A no tardar, cambiaré los desiertos, los mares  y las montañas marruecas, por una isla africana, de selva densa, volcanes activos, altas y numerosas cascadas y una maravillosa costa, pero infestada de tiburones.

Si quieres lector, compartir mis nuevas crónicas, reúnete conmigo en mi blog, en la isla de... La Reunión.
























miércoles, 28 de enero de 2015

Crónicas marruecas. Décima parte

No era día de carretera, sino de calles. Cogí mi cámara y salí a la caza de imágenes. Anduve vagando por la ciudad en busca de personajes y escenas de vida interesantes, pero me sentía cohibido, por temor a molestar a los viandantes.

Me senté entonces en la terraza de una cafetería. Pegue la cámara a mi pecho, gobernando discretamente los mandos y fotografíe cuanto de interés pasaba por la calle. Miraba premeditadamente distraído, previendo trayectos, distancias, sombras... y hacia el clik que captaba las formas y los colores de un mundo cotidiano, mágico, rico en colorido y costumbrismo.

Sabía que Erfoud era el paraíso de los fósiles, pero descubrí otro paraíso, el fotográfico, más importante para mi, que valoro mucho más las personas que los objetos. Cuando veía los posibles modelos, me fijaba en sus ropajes, sus formas de moverse, las arrugas y las expresiones de su cara e intentaba capturar aquella riqueza visual.

Si los personajes supieran el respeto y el cariño con que les fotografio, probablemente, posarían encantados ante mi cámara. Pero no es lo habítual y debo actuar con rapidez y escasos medios, para captar un fugaz y robado momento de vida.

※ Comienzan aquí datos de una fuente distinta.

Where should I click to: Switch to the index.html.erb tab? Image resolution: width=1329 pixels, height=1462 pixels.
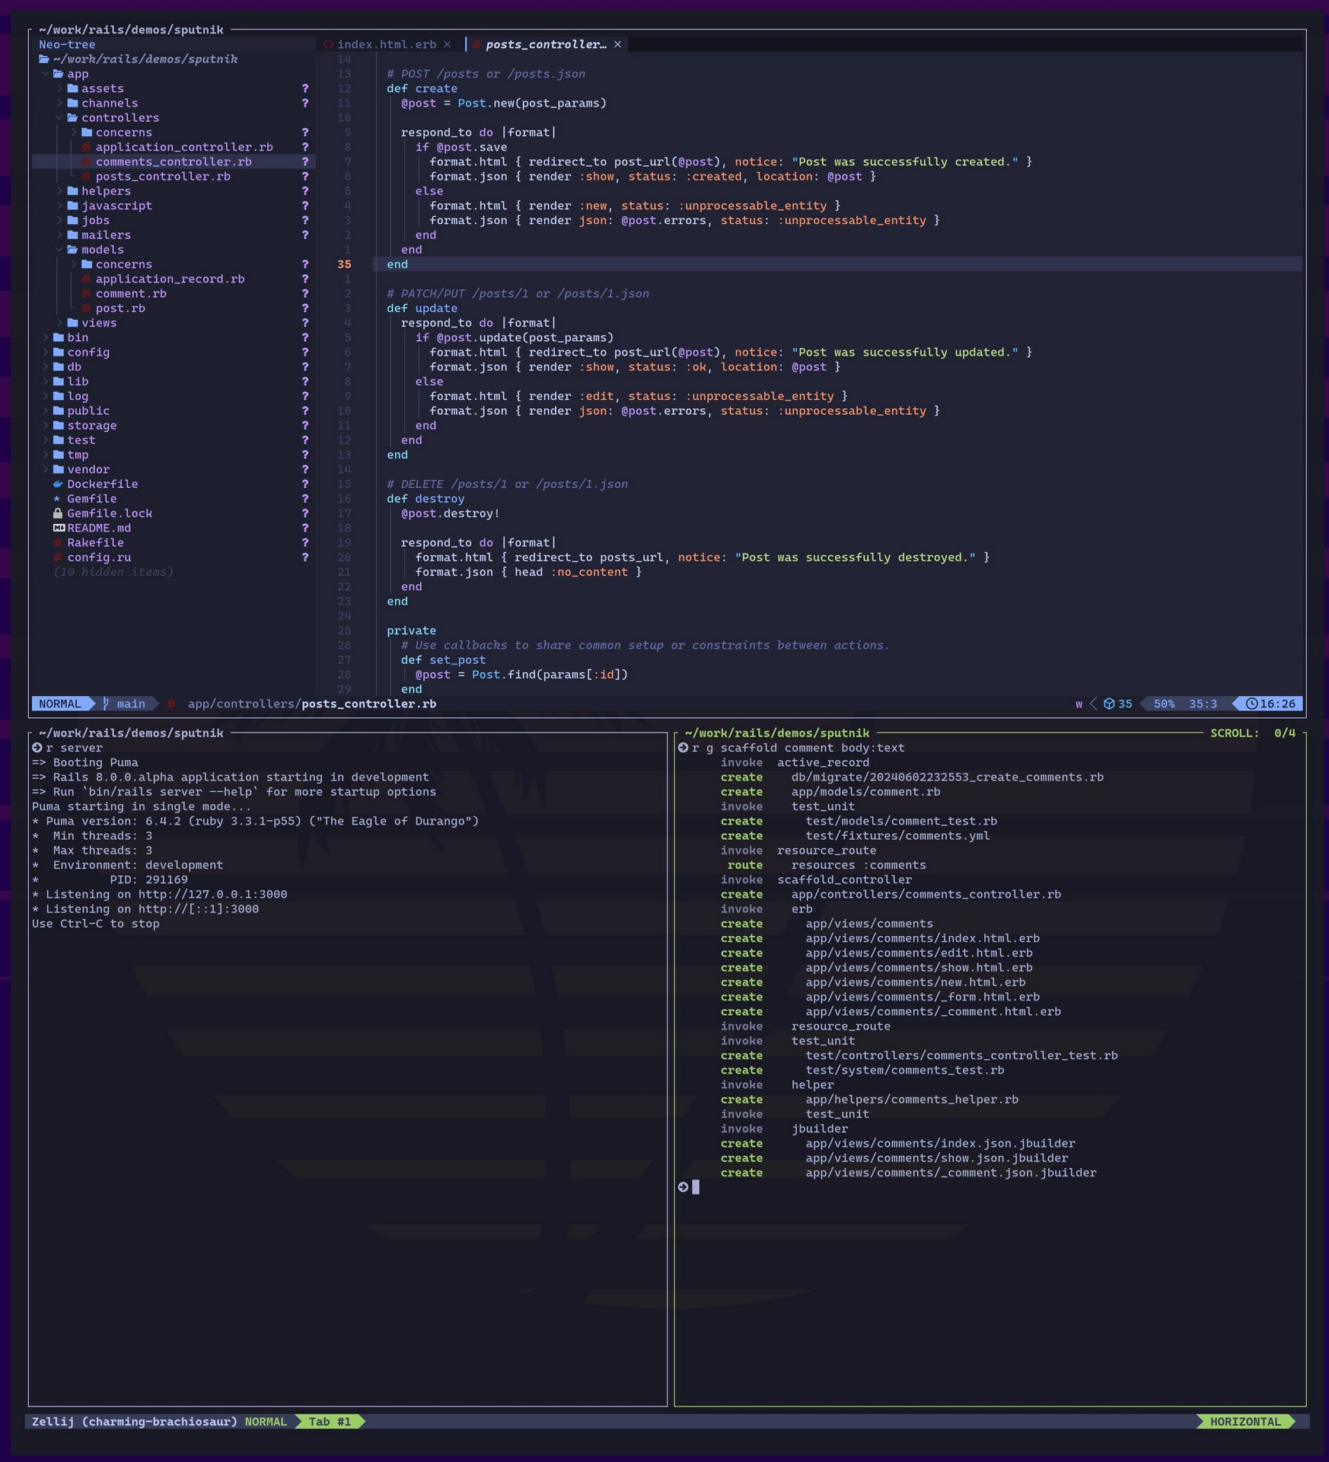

Tuve problemas técnicos de luminosidad, enfoques, cruces de vehículos en marcha, aparcamientos inoportunos, cambios imprevistos de la trayectoria del modelo y perdí muchas ocasiones hermosas. El resultado fue dispar, pero el ordenador me permitirá salvar parte del material, que será un testimonio de la vida marrueca. Serán siluetas respetuosas con la mentalidad de las gentes. Aparecerán como si surgieran de nieblas en color y parecerán pinturas expresionistas. Sueño con sentarme en casa frente al ordenador, para trabajar las imágenes, con pasión, amor y creatividad.

El mundo evoluciona y se pierden las imágenes y los sonidos tradicionales de un país. Ya ha pasado en otros lugares. El progreso y la modernidad, uniformizan y despersonalizan las ciudades y sus ciudadanos. Los mismos bloques de apartamentos, los mismos semáforos, las mismas vestimentas, la homogénea cocina internacional y tantas cosas más,  hacen un mundo homogéneo y aburrido en detrimento de la identidad de un país. En el mío, se han perdido pasadas señas de identidad. Conscientes de ello, se han creado archivos graficos y sonoros, que recogen para la posteridad, las imágenes y los sonidos cotidianos de la vida.

La riqueza costumbrista de Maruecos es enorme; mucho mayor que en otros países y debería ser también, captada y guardada para la historia.